22 March 2018
The Public Accounts Committee has warned that the government’s privatised probation service programme – run by so-called Community Rehabilitation Companies (CRC) – could be approaching a “contracting catastrophe” with an impact reminiscent of the collapse of Carillion.
After investigating the progress of the Ministry of Justice’s (MoJ) privatisation scheme, the Committee reported that the quality of probation services is suffering, most CRCs forecast financial losses, yet the government is intent on ploughing even more money into the failed system.

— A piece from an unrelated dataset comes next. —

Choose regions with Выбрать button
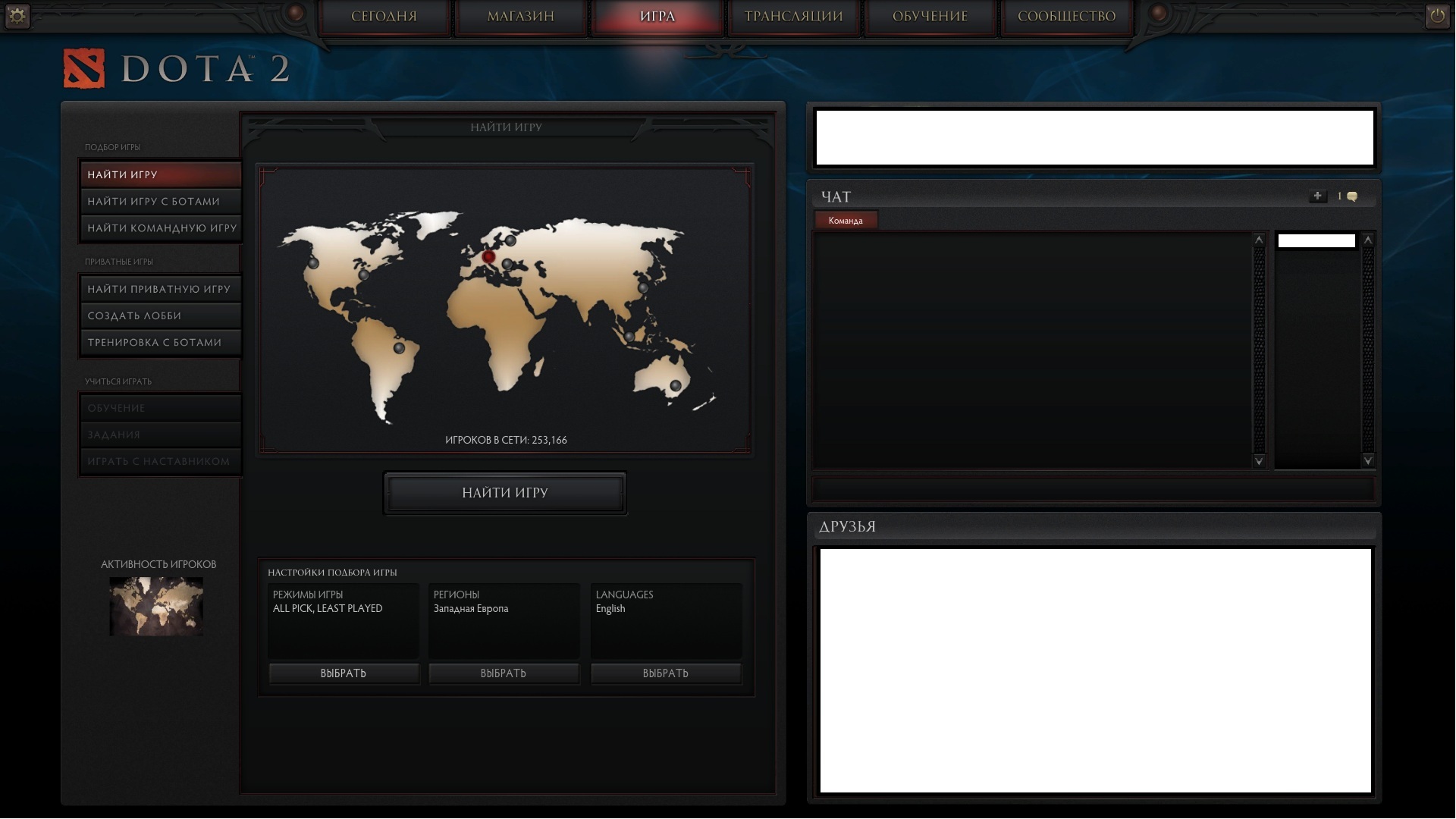 pos(504,673)
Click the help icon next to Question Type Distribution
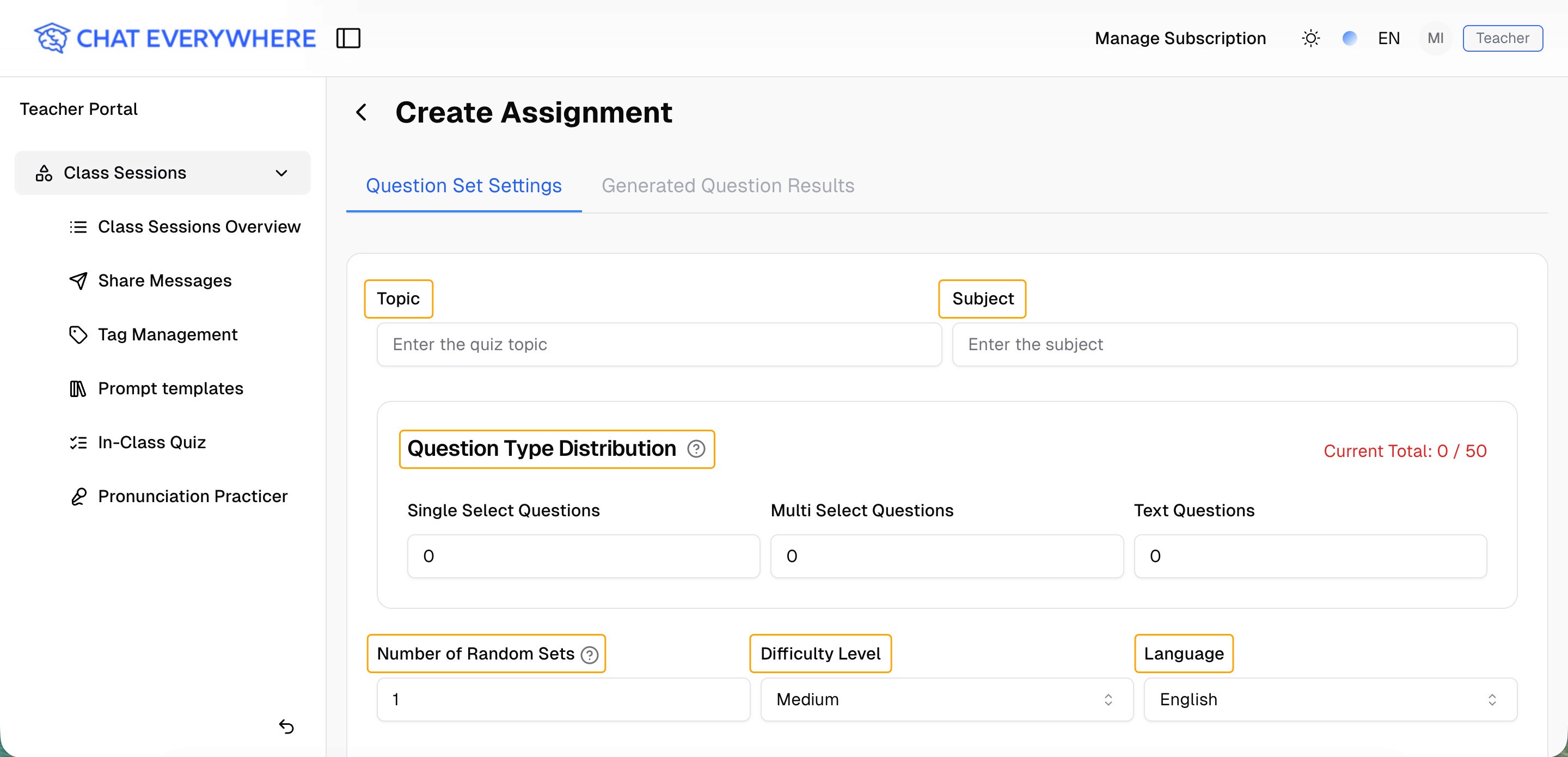Image resolution: width=1568 pixels, height=757 pixels. (696, 449)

Despite a government bailout package of £342 million, 14 of 21 CRCs expect to suffer losses – and one provider, Interserve, has already issued two profit warnings. Against a background of substandard services provided by CRCs, the government could not explain what it expected to get back from this investment.
The scheme has been running for over three years and is contracted for seven years, but the volumes of work paid for has dramatically declined so the CRCs have not invested in the services and, as a result, the quality of provision has suffered. 19 CRCs have not met reoffending targets.
In 2017, the MoJ was forced to adjust its contracts after it “pushed through its reforms too quickly and failed to anticipate foreseeable consequences”, the Committee said.
Meg Hillier, Committee Chair, said: “The so-called ‘rehabilitation revolution’ is showing worrying signs of becoming a contracting catastrophe.
“This combination of poor performance and financial instability is neither acceptable nor sustainable. Yet the government’s attempt to spend its way out of difficulty clearly isn’t working.
“It must act now to limit taxpayers’ exposure to risk and give this flagship strategy a fighting chance of delivering what it promised.”